→ Problem details:
Below are the entries. Print only the lines starting at the one with "The width and height of the screenshot is (1222, 764)." and ending at the one with "Given: Open the 股权结构 chart icon", exactly, with no pictures.

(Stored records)

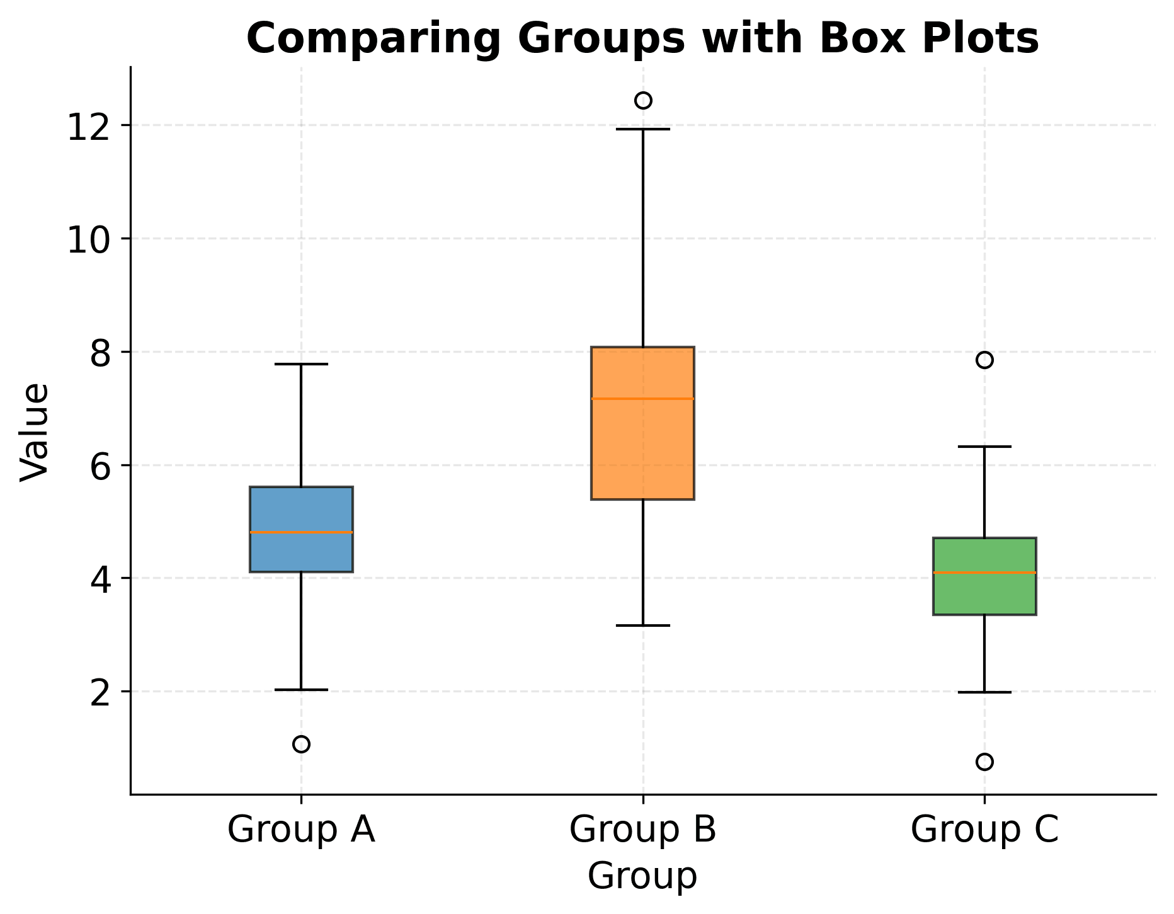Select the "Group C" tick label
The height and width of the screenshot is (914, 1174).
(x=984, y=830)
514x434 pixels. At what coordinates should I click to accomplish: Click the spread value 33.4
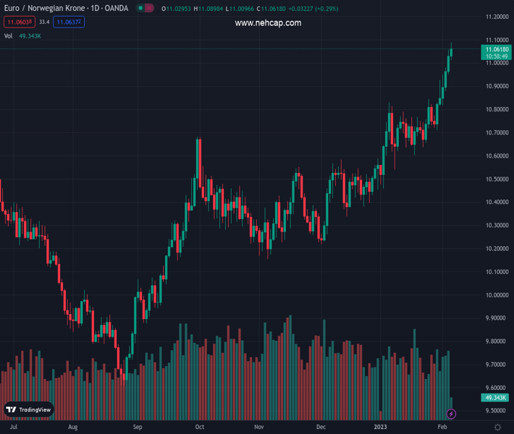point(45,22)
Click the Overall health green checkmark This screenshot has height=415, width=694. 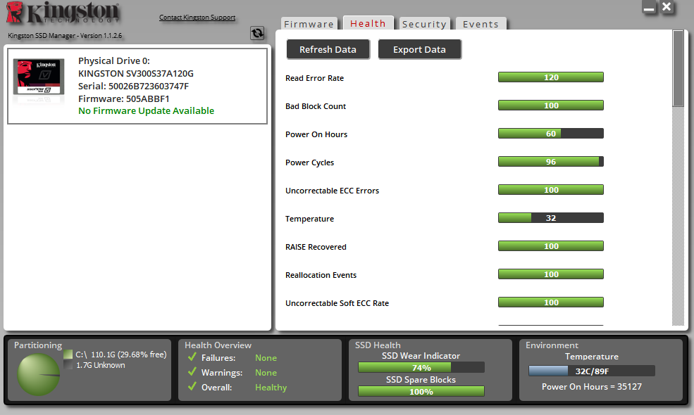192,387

* * *

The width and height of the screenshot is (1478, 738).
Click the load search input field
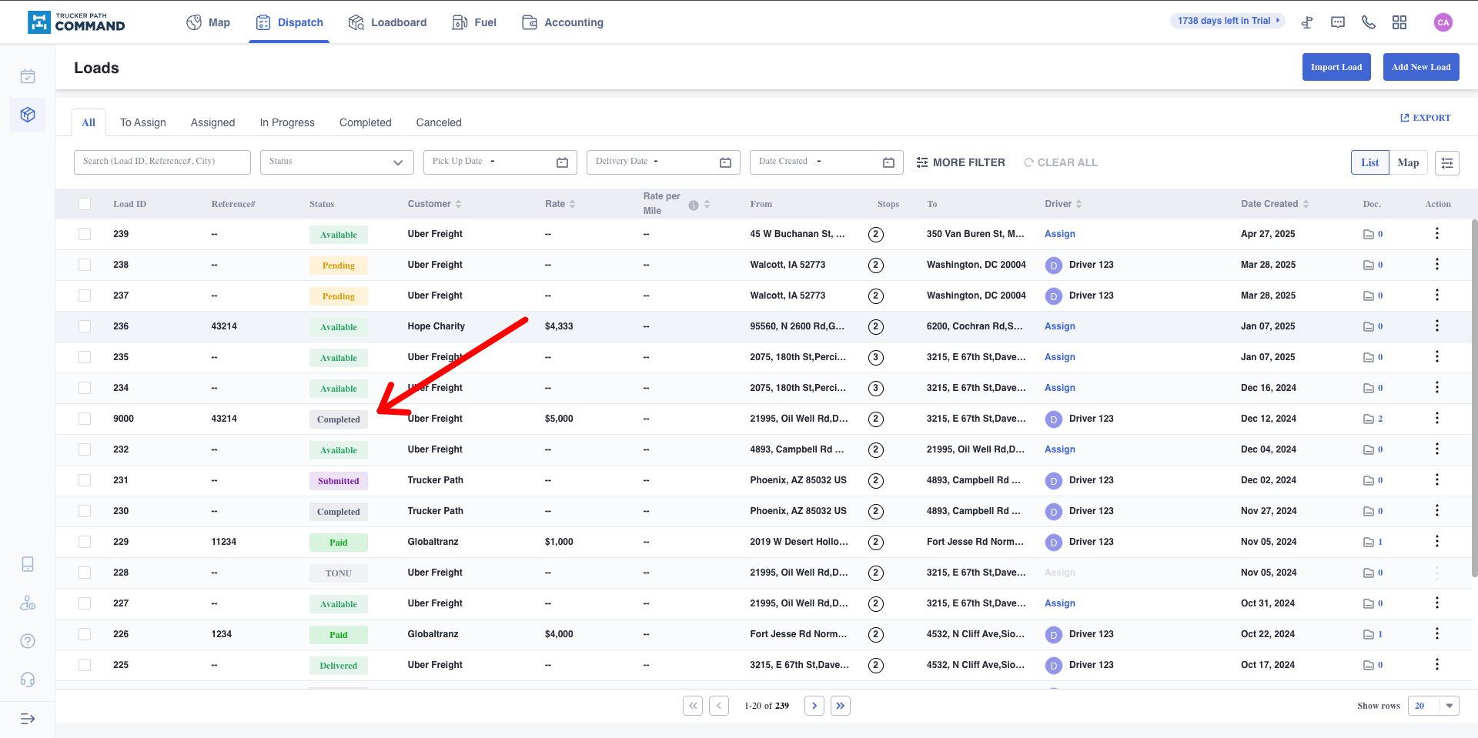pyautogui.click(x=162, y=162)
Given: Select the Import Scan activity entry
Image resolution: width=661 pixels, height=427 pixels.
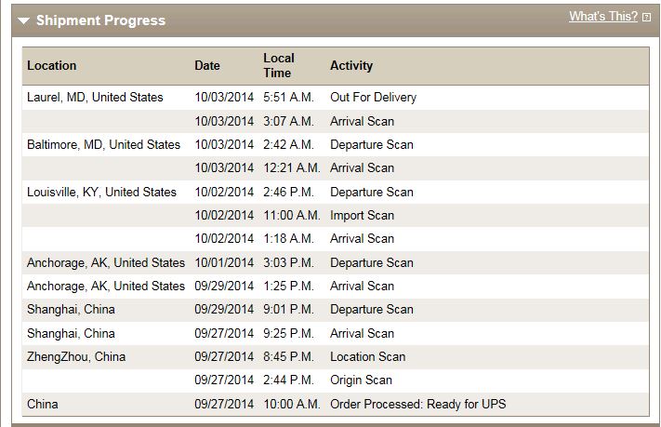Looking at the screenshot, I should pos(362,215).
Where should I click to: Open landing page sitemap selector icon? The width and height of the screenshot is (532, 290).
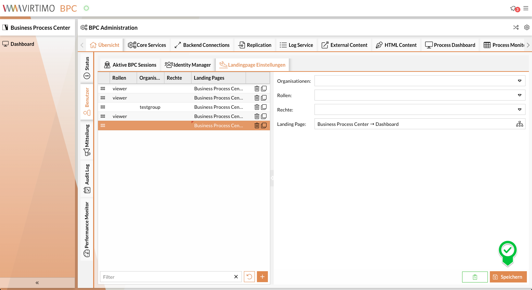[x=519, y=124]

--

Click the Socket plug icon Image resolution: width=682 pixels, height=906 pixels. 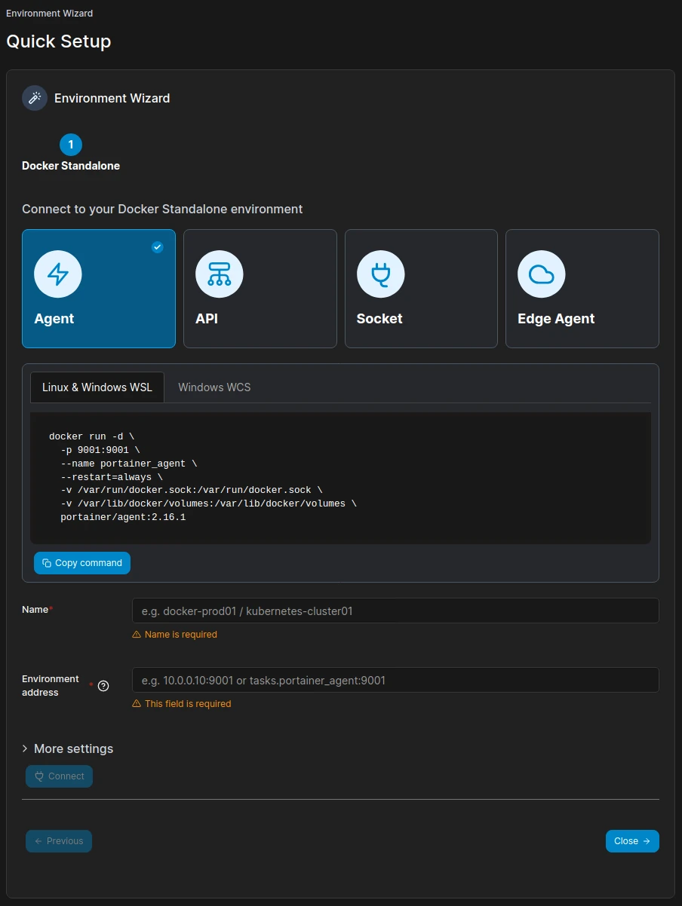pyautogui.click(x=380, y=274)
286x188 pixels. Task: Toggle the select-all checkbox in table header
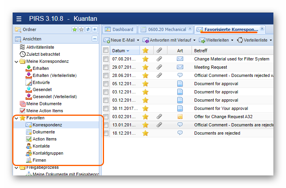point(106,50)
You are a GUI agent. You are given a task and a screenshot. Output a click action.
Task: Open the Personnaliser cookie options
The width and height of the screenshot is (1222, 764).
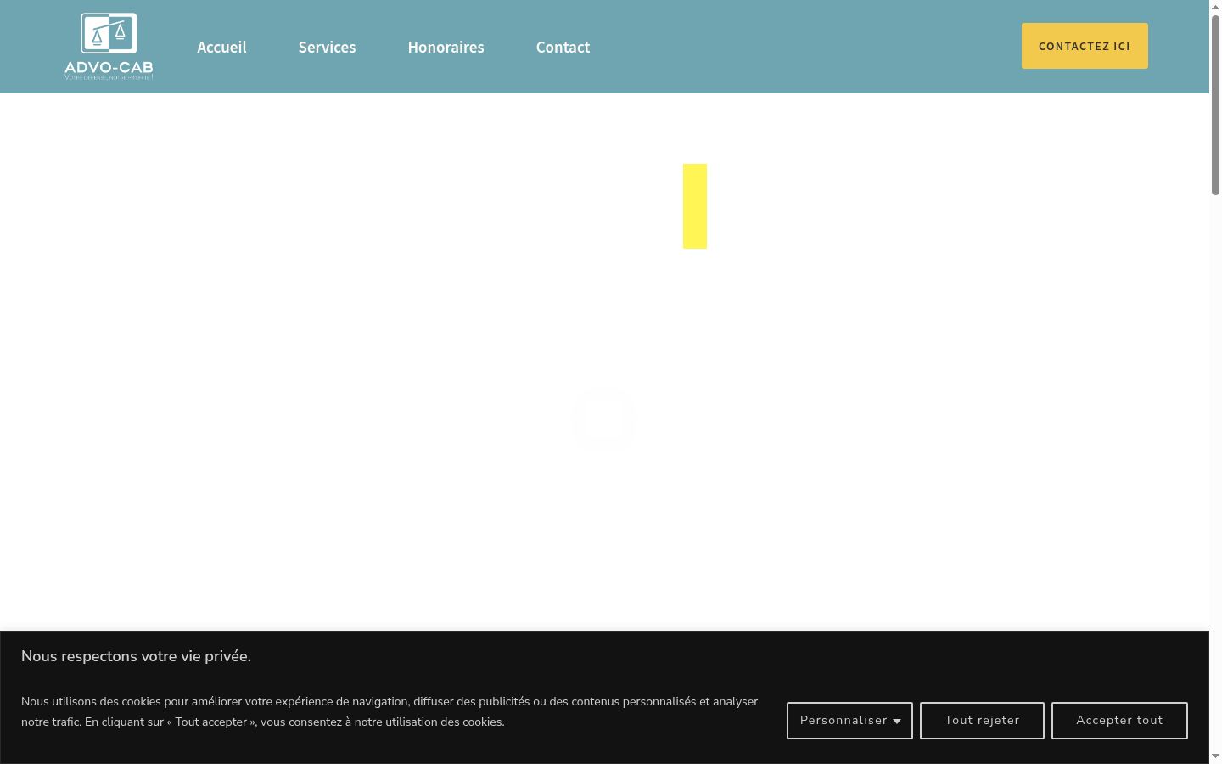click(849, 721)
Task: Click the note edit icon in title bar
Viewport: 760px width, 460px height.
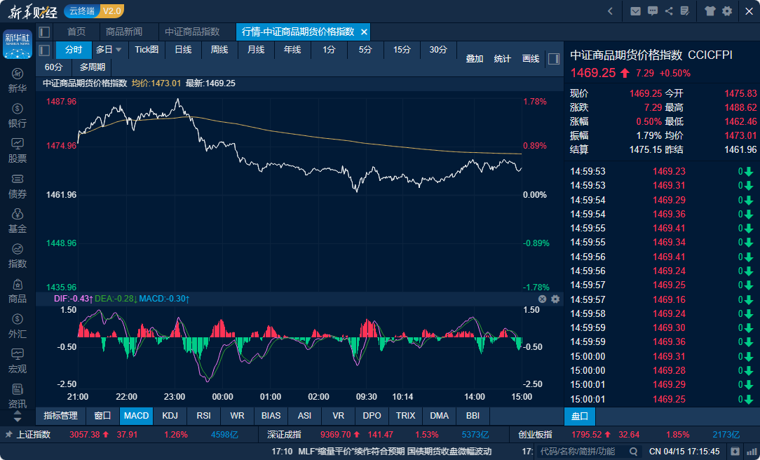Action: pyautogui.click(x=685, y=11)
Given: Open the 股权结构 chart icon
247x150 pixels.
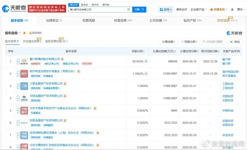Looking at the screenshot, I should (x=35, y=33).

→ Solution to the problem:
The width and height of the screenshot is (1222, 764).
click(849, 721)
Task: Click the note edit icon in title bar
Viewport: 760px width, 460px height.
Action: pyautogui.click(x=685, y=11)
Given: Open the 股权结构 chart icon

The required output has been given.